◆ **SCHRIFTLICHE AUFGABE 1**
Entnimm den Zeilen weiter unten jede Zeile, in der das Wort "arrow" vorkommt. Groß- und Kleinschreibung zählt.

■ ■ ■ ■ ■

# Anzahl eines Buchstaben in einem String zählen



## vensch (7. Mai 2009)

Hallo Leute, mit welcher String-Methode kann ich die Anzahl eines bestimmten Buchstabens in einem String zählen lassen?

Danke schon mal


----------



## Leroy42 (7. Mai 2009)

Mit der Methode _charAt()_ durch
den String iterieren und alle gefundenen mitzählen.

Eine spezielle Methode dafür gibt es nicht.


----------



## vensch (7. Mai 2009)

Hm, kann ich das vielleicht auch mit der Methode indexOf machen?


----------



## Javalist (7. Mai 2009)

Ja kannst Du.

■ ■ ■ ■ ■

◆ **SCHRIFTLICHE AUFGABE 2**
Schreib weiter, was im Forumsthread oben zum Zählen eines Buchstabens in einem String nach der letzten Antwort folgt.

◆ **AUSGELESENE DATEN**
■ ■ ■ ■ ■

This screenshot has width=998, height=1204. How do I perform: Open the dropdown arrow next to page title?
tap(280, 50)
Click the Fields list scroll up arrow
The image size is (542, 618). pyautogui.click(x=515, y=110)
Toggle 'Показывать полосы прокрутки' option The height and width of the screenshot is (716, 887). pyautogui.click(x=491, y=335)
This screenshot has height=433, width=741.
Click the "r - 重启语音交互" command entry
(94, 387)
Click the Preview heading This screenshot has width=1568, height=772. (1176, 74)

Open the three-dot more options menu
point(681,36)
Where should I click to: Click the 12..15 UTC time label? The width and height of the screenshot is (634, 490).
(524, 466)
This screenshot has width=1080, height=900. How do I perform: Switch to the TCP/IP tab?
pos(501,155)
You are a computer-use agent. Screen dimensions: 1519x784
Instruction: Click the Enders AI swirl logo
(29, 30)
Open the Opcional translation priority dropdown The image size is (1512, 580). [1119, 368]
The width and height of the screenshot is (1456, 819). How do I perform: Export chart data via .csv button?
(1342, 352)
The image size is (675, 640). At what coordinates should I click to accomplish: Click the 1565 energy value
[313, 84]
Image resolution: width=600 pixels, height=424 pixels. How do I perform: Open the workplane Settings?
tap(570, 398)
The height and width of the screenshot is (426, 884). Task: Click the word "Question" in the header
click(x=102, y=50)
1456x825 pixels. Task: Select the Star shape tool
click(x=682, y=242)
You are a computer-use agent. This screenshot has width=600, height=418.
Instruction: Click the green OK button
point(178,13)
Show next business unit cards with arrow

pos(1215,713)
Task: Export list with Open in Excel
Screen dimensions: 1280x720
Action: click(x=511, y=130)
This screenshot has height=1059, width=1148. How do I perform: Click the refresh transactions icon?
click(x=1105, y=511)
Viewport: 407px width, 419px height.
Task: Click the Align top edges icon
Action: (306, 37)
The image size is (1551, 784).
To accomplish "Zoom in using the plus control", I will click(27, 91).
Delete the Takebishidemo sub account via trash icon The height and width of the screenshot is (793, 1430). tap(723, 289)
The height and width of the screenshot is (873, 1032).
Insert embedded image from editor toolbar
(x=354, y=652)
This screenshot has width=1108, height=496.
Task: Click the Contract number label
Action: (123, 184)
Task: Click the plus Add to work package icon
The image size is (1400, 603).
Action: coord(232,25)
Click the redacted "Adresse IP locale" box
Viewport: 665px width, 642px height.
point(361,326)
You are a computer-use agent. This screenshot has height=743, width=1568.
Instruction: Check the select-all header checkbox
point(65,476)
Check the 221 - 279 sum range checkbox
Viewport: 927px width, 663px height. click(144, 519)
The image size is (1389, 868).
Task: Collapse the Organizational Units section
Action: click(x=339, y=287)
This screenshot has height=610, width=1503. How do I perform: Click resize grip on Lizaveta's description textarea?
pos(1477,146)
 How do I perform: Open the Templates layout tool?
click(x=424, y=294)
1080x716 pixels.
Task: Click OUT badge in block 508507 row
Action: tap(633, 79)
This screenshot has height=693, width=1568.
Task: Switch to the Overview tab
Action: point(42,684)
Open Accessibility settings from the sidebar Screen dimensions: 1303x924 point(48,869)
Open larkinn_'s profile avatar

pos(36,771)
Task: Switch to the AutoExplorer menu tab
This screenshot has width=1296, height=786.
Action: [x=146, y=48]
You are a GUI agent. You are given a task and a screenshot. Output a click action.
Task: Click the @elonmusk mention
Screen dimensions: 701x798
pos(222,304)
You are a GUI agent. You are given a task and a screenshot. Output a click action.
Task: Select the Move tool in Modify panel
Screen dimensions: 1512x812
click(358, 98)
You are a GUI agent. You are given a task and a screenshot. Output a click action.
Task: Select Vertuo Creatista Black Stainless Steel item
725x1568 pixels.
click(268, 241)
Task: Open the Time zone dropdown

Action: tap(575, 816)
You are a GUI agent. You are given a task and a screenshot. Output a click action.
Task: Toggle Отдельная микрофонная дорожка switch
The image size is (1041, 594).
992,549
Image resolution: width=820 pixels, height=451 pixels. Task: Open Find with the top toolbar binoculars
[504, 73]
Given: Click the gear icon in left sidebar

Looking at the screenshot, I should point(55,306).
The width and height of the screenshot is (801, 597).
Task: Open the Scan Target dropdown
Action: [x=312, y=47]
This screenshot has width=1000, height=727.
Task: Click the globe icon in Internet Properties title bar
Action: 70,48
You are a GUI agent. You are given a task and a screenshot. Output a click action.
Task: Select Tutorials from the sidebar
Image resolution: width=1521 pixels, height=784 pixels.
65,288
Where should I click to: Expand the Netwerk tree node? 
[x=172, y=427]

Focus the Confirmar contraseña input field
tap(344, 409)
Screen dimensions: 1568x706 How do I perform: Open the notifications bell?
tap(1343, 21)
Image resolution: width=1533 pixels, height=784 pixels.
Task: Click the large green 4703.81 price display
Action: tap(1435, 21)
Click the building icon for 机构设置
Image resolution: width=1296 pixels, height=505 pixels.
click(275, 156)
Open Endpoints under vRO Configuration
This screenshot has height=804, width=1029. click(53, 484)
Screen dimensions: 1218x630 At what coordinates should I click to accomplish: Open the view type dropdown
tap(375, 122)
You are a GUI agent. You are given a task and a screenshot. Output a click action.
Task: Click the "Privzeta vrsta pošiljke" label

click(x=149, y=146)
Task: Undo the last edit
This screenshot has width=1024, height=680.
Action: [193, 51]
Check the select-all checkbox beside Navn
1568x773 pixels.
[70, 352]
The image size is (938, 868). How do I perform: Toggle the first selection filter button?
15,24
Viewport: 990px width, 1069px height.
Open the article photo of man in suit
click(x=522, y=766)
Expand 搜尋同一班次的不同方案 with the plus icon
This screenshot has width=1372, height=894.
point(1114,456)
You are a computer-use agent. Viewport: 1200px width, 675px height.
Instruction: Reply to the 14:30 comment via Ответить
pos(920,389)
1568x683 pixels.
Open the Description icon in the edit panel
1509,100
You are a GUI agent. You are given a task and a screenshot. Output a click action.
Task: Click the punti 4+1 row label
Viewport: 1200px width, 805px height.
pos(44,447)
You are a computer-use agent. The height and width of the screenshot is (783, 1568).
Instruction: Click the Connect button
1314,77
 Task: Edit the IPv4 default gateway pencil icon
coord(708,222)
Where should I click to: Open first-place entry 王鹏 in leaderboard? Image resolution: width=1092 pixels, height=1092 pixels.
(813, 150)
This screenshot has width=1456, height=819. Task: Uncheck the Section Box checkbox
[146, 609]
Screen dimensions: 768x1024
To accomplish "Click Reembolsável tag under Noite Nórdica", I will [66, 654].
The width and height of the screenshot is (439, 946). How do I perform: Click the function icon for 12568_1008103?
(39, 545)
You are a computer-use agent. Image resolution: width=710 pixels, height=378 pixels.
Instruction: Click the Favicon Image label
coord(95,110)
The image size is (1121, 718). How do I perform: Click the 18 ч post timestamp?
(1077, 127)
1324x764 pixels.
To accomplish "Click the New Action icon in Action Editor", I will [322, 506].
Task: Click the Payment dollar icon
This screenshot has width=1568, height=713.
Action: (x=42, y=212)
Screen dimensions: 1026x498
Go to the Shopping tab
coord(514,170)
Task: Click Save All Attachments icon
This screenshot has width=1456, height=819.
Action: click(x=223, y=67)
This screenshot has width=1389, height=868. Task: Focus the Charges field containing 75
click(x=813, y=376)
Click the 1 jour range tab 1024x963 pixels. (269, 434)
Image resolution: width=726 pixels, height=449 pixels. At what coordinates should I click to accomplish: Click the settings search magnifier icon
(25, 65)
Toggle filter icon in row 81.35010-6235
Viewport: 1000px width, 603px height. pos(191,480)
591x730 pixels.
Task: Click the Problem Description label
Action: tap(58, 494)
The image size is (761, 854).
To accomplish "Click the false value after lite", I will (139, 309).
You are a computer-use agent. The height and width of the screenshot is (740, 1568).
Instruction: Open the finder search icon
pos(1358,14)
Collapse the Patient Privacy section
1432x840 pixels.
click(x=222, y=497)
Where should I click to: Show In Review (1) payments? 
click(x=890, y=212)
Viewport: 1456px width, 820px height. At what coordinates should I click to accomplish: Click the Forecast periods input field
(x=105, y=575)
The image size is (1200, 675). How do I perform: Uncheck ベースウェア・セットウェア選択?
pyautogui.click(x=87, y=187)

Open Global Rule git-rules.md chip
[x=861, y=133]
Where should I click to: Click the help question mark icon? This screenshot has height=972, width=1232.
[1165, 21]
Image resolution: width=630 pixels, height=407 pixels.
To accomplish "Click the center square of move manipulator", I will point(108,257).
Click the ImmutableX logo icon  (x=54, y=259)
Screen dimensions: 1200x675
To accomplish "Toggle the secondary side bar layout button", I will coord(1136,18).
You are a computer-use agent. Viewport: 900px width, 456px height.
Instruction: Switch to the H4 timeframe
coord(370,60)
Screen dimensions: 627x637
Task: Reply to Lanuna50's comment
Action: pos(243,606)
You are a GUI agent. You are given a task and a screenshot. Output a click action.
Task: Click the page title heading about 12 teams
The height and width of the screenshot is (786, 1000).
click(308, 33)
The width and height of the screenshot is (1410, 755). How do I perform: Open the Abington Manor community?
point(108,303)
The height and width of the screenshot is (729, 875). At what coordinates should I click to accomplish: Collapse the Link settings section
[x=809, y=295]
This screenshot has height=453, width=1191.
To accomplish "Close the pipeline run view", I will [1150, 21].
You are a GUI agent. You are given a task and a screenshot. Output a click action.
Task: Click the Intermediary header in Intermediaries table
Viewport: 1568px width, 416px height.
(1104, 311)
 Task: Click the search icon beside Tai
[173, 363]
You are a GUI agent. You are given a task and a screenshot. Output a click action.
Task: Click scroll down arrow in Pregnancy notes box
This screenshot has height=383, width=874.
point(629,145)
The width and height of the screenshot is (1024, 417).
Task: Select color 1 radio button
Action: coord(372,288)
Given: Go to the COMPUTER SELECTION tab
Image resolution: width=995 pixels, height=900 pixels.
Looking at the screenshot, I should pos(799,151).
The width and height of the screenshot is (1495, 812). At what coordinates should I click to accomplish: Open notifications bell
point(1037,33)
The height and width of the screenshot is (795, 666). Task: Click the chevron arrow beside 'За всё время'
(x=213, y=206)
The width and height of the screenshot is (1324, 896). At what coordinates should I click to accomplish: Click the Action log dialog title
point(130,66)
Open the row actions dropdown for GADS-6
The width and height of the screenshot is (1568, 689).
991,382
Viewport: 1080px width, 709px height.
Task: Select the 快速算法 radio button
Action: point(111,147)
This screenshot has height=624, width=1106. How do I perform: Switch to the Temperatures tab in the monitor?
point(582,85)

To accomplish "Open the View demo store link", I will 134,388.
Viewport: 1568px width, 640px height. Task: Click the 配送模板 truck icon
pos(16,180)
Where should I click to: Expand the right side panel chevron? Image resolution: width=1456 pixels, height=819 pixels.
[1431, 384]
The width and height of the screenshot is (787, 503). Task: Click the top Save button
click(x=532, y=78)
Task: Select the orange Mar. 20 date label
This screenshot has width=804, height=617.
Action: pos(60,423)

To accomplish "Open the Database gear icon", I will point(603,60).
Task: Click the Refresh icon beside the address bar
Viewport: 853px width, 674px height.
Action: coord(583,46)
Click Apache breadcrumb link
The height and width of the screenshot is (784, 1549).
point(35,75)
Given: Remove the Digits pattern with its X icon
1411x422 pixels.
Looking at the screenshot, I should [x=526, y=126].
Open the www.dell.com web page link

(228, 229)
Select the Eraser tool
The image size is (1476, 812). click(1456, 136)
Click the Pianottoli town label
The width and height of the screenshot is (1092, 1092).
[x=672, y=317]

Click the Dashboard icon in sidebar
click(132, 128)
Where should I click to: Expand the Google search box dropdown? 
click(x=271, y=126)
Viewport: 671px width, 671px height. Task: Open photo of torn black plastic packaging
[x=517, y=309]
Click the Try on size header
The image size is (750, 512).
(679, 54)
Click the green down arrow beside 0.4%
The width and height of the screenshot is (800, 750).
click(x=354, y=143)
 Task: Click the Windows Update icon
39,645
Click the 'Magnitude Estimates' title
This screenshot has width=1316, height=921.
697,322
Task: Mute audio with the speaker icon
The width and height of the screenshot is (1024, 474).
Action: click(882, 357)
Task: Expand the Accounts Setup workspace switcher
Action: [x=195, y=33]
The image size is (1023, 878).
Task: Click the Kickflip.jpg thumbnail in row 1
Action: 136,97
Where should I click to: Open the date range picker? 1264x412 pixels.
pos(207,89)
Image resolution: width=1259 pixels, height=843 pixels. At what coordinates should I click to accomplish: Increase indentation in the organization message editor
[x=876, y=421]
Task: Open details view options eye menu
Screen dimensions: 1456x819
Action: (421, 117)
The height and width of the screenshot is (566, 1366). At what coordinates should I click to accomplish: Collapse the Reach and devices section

■ ■ ■ ■ ■

◆ **ERWARTETE ANTWORT 1**
This screenshot has width=998, height=1204. How do I perform: Open the dropdown arrow next to page title?
Click the Fields list scroll up arrow
Show next business unit cards with arrow
Task: Click scroll down arrow in Pregnancy notes box
The height and width of the screenshot is (795, 666). Task: Click the chevron arrow beside 'За всё время'
Click the green down arrow beside 0.4%

◆ **ERWARTETE ANTWORT 2**
Dann musst Du aber den String für jeden Buchstaben durchsuchen und zählen. Beim String "a" wird das ziemlich teuer.

Mit charAt schaust Du, ob Du den Buchstaben schonmal gezählt hast. Wenn nein, legst Du ihn in Deine Zählerliste, wenn ja erhöhst Du den Zähler.


----------



## r0bbe (7. Mai 2009)

Du hast es zwar bestimmt mittlerweile hinbekommen, aber wer weiß.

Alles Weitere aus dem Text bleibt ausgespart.